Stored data

*** Block opens ***

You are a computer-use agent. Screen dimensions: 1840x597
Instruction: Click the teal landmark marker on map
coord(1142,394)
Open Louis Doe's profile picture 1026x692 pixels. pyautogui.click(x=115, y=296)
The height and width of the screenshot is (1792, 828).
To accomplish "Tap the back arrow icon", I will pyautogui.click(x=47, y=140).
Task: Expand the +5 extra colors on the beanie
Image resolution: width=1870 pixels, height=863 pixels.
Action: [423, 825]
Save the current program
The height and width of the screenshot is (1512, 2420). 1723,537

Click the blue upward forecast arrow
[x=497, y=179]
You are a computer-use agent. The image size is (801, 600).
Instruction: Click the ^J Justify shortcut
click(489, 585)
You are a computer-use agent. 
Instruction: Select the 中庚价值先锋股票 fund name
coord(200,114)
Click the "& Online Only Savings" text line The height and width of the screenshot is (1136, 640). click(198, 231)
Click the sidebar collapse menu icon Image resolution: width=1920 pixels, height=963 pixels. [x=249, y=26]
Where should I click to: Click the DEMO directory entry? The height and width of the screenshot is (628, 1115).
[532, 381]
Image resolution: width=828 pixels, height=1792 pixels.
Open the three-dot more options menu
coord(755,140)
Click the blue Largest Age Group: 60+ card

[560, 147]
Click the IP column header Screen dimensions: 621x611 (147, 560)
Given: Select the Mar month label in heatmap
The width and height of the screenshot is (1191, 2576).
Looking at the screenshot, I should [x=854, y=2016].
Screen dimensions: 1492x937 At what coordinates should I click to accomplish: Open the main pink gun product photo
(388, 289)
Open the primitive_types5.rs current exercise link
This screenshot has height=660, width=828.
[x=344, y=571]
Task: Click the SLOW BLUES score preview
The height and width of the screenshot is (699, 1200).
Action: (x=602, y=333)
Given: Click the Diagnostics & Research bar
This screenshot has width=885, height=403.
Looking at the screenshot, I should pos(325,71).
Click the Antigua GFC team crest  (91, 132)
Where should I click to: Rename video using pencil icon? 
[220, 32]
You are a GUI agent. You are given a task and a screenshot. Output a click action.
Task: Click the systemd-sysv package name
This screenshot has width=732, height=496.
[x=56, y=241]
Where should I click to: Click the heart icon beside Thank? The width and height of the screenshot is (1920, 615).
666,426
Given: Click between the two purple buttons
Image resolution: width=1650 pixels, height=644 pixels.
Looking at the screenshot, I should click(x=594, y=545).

*** Block closes ***

Every line of the entries above that includes "computer" should be copied.

Exercise output =>
You are a computer-use agent. Screen dimensions: 1840x597
You are a computer-use agent. The image size is (801, 600).
You are a computer-use agent. 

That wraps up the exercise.